Finding patterns in weakly labeled gigapixel pathology images

Hi ,

Welcome to the first edition of Pathology ML Insights!

Medical imaging can be a challenging area to apply deep learning because of the limited amount of labeled data. Most datasets are small - often 1000 patients is considered a large sample!

High resolution microscopic images such as whole slide images are also massive and both time-consuming and costly to annotate in detail. This can leave only patient-level labels for tasks such as cancer detection or classifying subtypes of cancer.

How do you create a model to learn the class of such large images with only weak labels?

I tackled this challenge on H&E images a few years ago during my PhD, and techniques have continued to evolve. Three recent papers provided innovative advancements.

Weakly supervised learning typically starts with learning a representation for individual image patches in these large images, as a full image is too large to train with at once. The magic then comes in how these patch encodings are aggregated to make predictions for the whole image.

The most common solution today is with an attention mechanism that computes a weighted average of the patch encodings, with the weights learned from the patches themselves. This permutation-invariant pooling produces a single feature vector for the entire image, on which a regular neural network can then learn the class of the entire image.

[1] and [2] both use this attention mechanism while [3] proposes an alternative called certainty pooling that can assess how confident the model is in the label of each patch and use this measure as a pooling weight.

The great thing about these methods is that they also provide a means to interpretability by creating a heatmap with the attention weights for each image patch.

This weakly supervised learning approach is applicable not only for classifying tumor types, but also for predicting outcomes or treatment response. The two key components are the image patch representation and aggregating patch features into a predictive model for the whole image.

The examples below are for H&E histology, but the same techniques apply for other stains and imaging modalities.

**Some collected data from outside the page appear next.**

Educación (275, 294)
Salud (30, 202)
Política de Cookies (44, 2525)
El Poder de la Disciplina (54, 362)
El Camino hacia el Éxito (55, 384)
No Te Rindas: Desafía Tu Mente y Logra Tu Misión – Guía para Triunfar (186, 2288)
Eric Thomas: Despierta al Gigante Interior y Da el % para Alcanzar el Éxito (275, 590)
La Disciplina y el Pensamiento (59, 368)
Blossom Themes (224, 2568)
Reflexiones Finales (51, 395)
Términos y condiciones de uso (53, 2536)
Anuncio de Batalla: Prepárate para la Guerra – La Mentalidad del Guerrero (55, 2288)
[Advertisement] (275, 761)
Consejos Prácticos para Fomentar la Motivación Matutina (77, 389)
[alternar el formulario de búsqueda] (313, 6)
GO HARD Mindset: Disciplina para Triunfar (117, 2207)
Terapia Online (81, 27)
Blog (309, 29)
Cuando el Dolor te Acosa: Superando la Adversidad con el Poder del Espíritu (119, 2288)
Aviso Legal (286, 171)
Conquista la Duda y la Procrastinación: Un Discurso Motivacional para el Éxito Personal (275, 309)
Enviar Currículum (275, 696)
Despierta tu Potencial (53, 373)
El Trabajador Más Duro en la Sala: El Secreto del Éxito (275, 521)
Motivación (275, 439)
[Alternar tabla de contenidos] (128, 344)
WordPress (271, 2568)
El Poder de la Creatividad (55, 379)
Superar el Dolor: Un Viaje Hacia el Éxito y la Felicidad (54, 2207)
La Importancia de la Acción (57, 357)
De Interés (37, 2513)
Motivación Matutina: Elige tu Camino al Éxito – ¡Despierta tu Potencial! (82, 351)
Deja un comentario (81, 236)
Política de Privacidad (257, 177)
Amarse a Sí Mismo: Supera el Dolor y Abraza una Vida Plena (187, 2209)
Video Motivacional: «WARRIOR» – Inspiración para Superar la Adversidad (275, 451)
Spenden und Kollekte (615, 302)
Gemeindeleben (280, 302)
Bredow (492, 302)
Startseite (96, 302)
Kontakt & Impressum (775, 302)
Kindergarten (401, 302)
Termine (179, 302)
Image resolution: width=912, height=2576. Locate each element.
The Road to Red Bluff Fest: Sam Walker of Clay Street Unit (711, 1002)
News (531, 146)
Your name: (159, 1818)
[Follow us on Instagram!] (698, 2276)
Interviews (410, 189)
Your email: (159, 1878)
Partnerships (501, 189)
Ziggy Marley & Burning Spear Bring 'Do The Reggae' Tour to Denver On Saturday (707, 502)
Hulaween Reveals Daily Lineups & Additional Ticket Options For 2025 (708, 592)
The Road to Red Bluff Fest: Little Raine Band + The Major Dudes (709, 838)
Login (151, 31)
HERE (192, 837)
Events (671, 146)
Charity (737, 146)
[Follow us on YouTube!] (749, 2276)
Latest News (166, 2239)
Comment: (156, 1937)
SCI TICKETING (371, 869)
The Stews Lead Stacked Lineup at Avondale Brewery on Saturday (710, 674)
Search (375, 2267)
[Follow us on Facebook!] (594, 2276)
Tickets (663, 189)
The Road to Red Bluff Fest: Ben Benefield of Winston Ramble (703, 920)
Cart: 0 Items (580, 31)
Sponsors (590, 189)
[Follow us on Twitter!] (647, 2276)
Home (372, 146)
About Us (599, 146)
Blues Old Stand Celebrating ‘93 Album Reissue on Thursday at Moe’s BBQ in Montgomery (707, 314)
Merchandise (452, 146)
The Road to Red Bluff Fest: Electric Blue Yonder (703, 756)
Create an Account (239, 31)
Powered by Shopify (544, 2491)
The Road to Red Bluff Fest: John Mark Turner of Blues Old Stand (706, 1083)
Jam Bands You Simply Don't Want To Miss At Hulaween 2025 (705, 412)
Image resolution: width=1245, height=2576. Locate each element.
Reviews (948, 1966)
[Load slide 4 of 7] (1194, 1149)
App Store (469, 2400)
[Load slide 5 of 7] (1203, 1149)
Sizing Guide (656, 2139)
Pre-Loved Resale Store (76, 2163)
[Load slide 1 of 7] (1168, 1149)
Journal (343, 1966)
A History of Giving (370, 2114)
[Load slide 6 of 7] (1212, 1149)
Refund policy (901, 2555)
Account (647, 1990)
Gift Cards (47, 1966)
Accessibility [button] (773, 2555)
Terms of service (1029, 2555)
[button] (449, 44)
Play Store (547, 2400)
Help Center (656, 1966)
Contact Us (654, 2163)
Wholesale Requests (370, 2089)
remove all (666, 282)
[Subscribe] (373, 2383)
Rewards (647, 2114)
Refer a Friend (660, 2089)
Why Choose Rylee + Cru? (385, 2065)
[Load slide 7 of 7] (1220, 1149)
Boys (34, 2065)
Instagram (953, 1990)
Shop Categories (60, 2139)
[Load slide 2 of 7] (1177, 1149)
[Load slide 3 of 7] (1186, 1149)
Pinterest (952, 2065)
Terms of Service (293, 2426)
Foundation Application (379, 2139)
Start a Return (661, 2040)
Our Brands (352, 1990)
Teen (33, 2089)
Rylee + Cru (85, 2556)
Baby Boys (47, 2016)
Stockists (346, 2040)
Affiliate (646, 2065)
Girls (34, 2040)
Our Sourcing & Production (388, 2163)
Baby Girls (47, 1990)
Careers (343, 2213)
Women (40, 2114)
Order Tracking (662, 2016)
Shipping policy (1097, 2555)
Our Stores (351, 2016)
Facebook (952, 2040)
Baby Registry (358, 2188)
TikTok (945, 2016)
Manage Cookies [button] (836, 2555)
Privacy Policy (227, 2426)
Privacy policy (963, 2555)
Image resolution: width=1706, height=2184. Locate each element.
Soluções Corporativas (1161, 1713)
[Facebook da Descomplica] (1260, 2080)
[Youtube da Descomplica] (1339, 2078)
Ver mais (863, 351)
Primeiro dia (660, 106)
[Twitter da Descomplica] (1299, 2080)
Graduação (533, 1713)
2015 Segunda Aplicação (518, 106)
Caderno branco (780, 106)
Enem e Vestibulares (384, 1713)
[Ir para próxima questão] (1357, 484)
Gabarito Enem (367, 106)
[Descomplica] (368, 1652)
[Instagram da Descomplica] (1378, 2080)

In these papers, each patch is encoded using a CNN pre-trained on ImageNet or with self-supervised learning (a topic for a future newsletter).

[1] Data Efficient and Weakly Supervised Computational Pathology on Whole Slide Images - synopsis
[2] Self-Supervision Closes the Gap Between Weak and Strong Supervision in Histology - synopsis
[3] Certainty Pooling for Multiple Instance Learning - synopsis

While more detailed annotations within each image should be used whenever they are available, weakly supervised learning can provide a powerful alternative. When an appropriate model is selected, it can even succeed with only a few hundred labeled whole slide images.